▸ **TO DO**: Rewrite the lines of the records starting at the line that contains "The width and height of the screenshot is (1456, 819)." and ending at the line that contains "Looking at the screenshot, I should 201,185.", changing "Subtitles" to "Captions" and leaving all else as it stands.

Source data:
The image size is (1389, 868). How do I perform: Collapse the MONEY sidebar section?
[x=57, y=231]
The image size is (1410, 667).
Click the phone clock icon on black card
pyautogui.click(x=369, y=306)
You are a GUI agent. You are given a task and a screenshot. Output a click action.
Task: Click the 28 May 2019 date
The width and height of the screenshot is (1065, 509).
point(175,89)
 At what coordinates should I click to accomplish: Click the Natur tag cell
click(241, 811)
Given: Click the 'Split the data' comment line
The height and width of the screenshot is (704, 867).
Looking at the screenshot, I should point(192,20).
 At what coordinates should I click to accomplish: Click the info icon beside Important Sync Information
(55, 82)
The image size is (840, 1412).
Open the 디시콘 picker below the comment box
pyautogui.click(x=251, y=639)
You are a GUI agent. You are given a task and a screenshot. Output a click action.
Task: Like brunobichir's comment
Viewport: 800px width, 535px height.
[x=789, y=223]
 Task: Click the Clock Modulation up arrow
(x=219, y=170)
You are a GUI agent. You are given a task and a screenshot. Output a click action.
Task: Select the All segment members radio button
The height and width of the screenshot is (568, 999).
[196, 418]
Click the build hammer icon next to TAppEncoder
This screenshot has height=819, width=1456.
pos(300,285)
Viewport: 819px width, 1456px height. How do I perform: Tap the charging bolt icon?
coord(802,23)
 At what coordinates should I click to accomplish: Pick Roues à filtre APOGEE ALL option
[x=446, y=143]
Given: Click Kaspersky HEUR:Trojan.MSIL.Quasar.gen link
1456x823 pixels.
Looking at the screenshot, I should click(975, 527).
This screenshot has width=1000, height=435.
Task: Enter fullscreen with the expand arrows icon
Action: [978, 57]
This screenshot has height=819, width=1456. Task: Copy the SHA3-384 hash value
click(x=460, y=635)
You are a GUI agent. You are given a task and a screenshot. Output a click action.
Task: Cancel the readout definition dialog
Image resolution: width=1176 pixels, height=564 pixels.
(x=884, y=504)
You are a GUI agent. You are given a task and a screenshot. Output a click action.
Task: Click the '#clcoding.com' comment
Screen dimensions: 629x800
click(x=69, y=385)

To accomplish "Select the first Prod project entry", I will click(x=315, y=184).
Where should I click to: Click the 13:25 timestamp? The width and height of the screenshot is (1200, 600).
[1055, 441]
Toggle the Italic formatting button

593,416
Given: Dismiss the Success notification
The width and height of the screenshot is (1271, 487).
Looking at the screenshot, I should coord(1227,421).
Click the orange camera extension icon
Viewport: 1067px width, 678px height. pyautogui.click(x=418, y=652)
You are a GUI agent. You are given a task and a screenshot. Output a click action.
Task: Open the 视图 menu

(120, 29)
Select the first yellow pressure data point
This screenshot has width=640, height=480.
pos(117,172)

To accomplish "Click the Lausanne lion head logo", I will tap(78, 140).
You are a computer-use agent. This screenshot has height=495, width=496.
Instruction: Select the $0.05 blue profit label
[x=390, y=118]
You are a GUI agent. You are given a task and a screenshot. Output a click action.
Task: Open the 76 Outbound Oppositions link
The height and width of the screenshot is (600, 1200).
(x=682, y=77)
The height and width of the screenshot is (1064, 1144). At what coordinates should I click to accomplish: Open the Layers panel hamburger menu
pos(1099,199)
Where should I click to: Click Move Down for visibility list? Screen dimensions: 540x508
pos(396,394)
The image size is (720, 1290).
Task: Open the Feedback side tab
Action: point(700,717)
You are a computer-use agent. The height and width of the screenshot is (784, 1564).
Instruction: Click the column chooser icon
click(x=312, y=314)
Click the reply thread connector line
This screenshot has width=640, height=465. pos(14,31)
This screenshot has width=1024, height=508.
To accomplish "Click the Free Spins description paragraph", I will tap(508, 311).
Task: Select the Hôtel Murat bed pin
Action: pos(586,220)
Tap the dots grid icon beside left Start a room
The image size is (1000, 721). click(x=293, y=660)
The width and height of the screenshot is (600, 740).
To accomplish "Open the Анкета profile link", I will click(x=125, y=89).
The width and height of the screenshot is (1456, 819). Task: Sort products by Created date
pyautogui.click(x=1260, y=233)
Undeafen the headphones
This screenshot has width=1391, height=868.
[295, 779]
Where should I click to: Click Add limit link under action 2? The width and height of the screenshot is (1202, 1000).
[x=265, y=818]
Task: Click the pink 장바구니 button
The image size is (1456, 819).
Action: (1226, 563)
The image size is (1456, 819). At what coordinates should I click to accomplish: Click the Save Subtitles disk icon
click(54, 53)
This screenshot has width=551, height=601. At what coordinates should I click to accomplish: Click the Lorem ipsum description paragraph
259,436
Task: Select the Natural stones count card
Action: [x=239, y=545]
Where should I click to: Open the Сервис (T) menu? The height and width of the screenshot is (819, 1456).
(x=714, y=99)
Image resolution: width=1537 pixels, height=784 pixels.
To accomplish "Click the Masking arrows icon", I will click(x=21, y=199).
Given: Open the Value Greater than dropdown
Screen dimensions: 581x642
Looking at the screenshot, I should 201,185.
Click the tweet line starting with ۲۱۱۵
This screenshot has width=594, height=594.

▸ **RESPONSE FOR THIS EXERCISE**:
The width and height of the screenshot is (1456, 819). Task: Sort products by Created date
pyautogui.click(x=1260, y=233)
Undeafen the headphones
This screenshot has width=1391, height=868.
[295, 779]
Where should I click to: Click Add limit link under action 2? The width and height of the screenshot is (1202, 1000).
[x=265, y=818]
Task: Click the pink 장바구니 button
The image size is (1456, 819).
Action: (1226, 563)
The image size is (1456, 819). At what coordinates should I click to accomplish: Click the Save Captions disk icon
click(54, 53)
This screenshot has width=551, height=601. At what coordinates should I click to accomplish: Click the Lorem ipsum description paragraph
259,436
Task: Select the Natural stones count card
Action: [x=239, y=545]
Where should I click to: Open the Сервис (T) menu? The height and width of the screenshot is (819, 1456).
(x=714, y=99)
Image resolution: width=1537 pixels, height=784 pixels.
To accomplish "Click the Masking arrows icon", I will click(x=21, y=199).
Given: Open the Value Greater than dropdown
Screen dimensions: 581x642
Looking at the screenshot, I should 201,185.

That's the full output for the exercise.